Locked in a prison of their own making, the disciples have completely lost themselves and forgotten their mission. This is what fear does: It turns us inward as Christ moves outward. It’s no longer about self-sacrifice and love of others, instead it becomes about self-preservation. And it’s into this self-imposed prison that Jesus comes to us, into the darkness, into the fear and it’s here that he proclaims his peace.

Peace. The Greed word is Eirene. It’s the Greek equivalent of the Hebrew word – Shalom – meaning peace, wholeness, well-being, fullness, and harmony. Wholeness, fullness, living in the way and living out of the life and identity we were created for by God in the beginning when everything was very good.

God created the world as a fabric, for everything is woven together and interdependent. What God is getting at is God’s desire to restore justice, harmony and peace in our world. He desires to bring about Shalom and he doesn’t intend to do it alone. He has invited us to do it in partnership with him.

We were created to be together. It is not good that we should be alone. We were created to live and love in a community, with one another, sharing life together, sharing the sorrows and the joys, forgiving and working on our own egos – our tendency to ease God out of our lives.

And I love what Jesus does next in our text. He breathes on the disciples, and image reminding us that God first blew the breath of life into clay that God fashioned into the human and he tells them, “If you forgive anyone’s sins, their sins are forgiven; if you do not forgive them, they are not forgiven.”

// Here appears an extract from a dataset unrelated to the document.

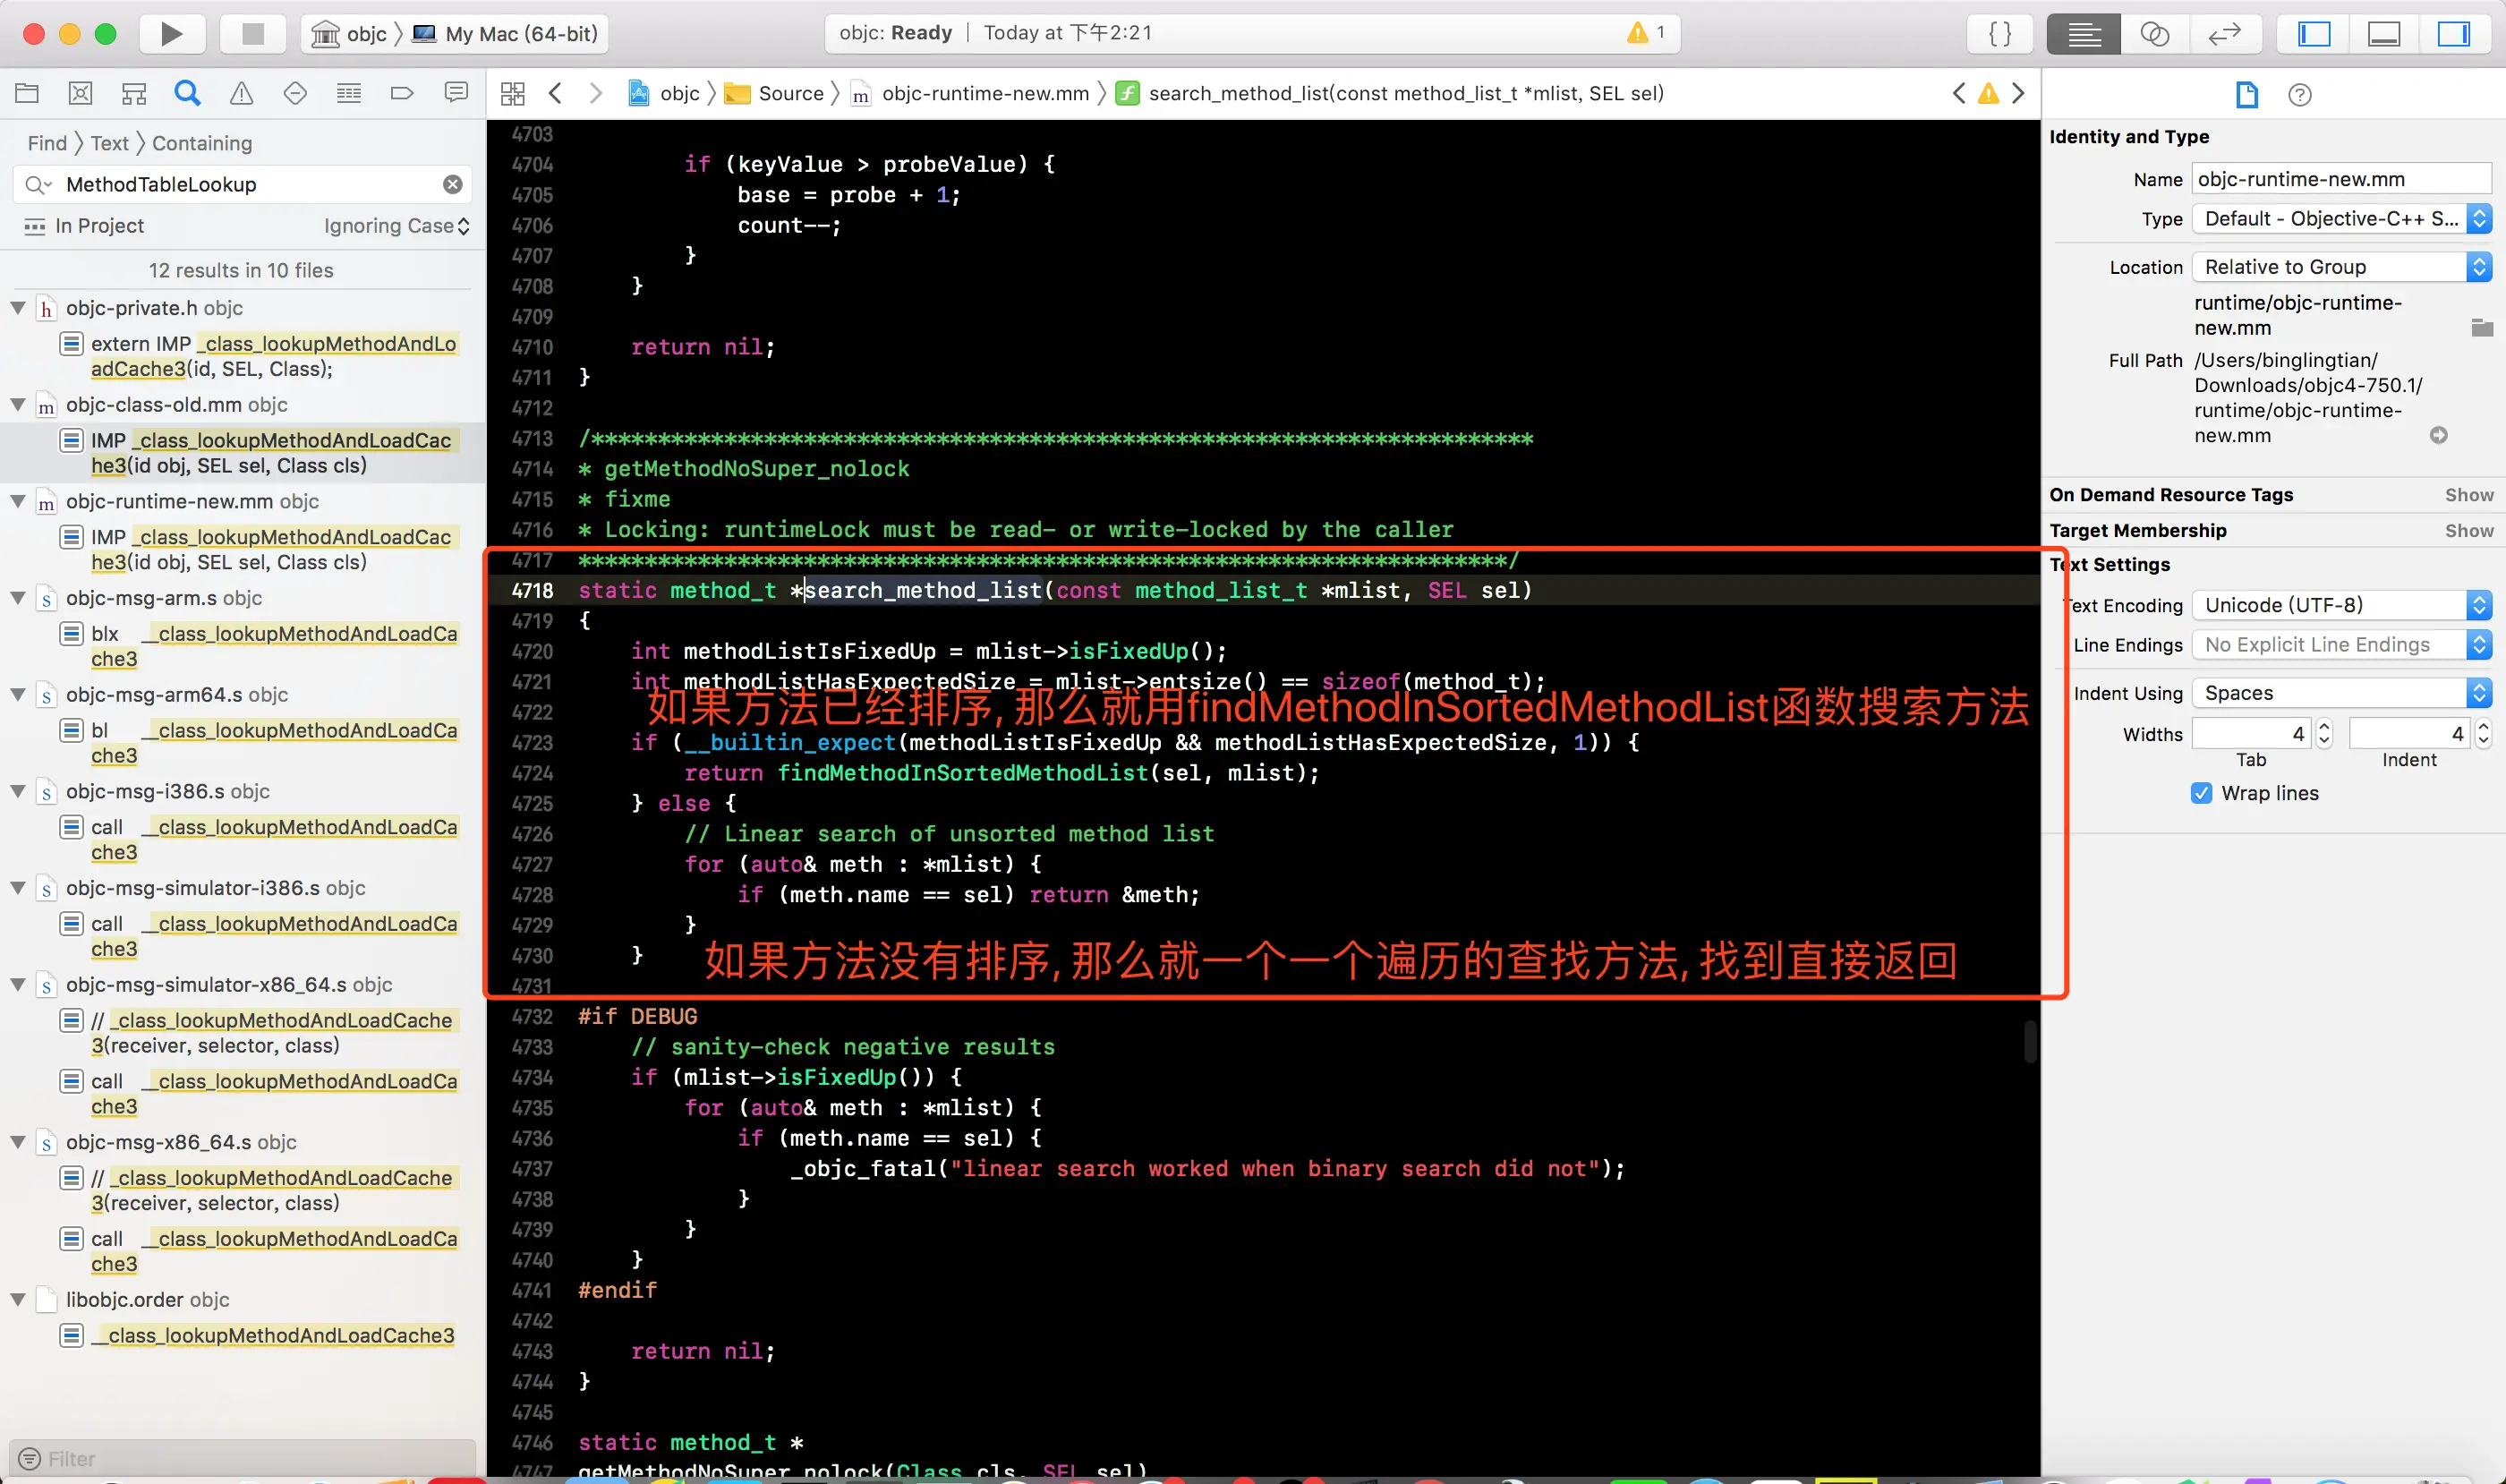Collapse the objc-private.h results group
The image size is (2506, 1484).
coord(18,308)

He’s saying, “Yes, I understand you’re afraid, but be at peace. For you aren’t helpless. You aren’t hopeless. You aren’t alone. Go; live in the power of the Holy Spirit. Live in faith, hope and love and not fear. Or not! Your choice.

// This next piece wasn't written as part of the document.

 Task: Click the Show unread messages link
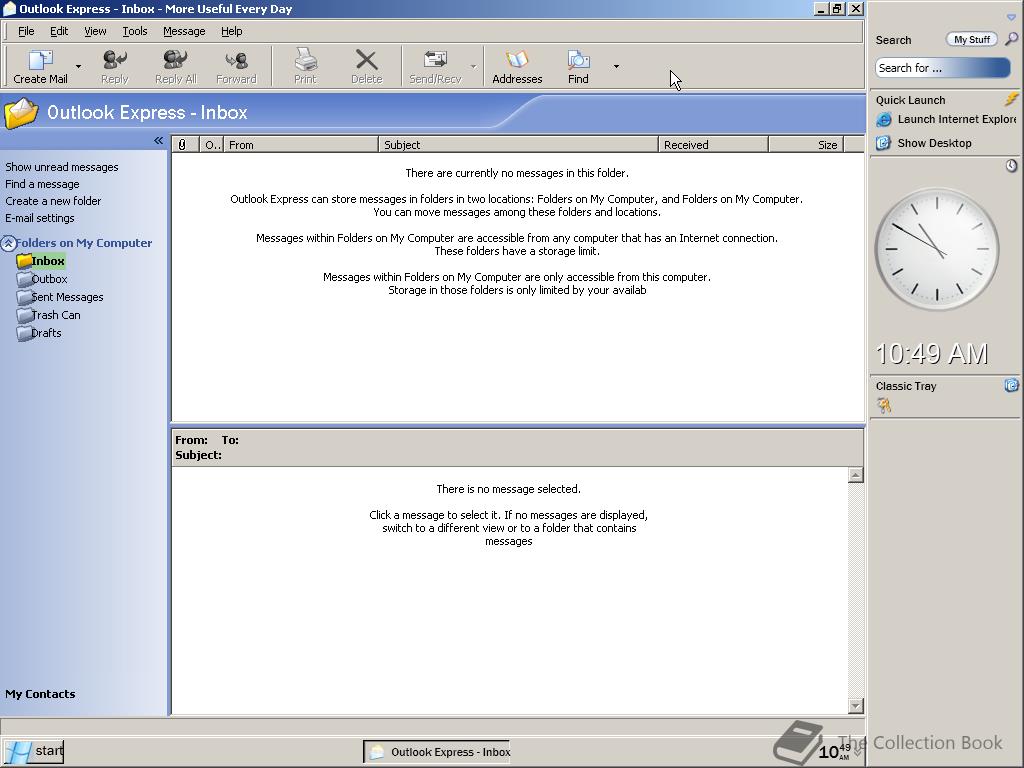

You can forgive and be forgiven or you can hold onto all your grudges, grievances, hurts, past slights, loss of your vision for what God wants you to be. Or you can hang onto fear and judgment. It’s nothing new we’ve been doing ever since we stepped out of the garden. Jesus is simply telling us once again we get to choice whether to listen to God’s voice or not. God has shown us what God requires, to do justice, to love mercy and to walk humbly with our God. For either Jesus is the way, the truth and the very essence of life or he isn’t. Our choice! Amen.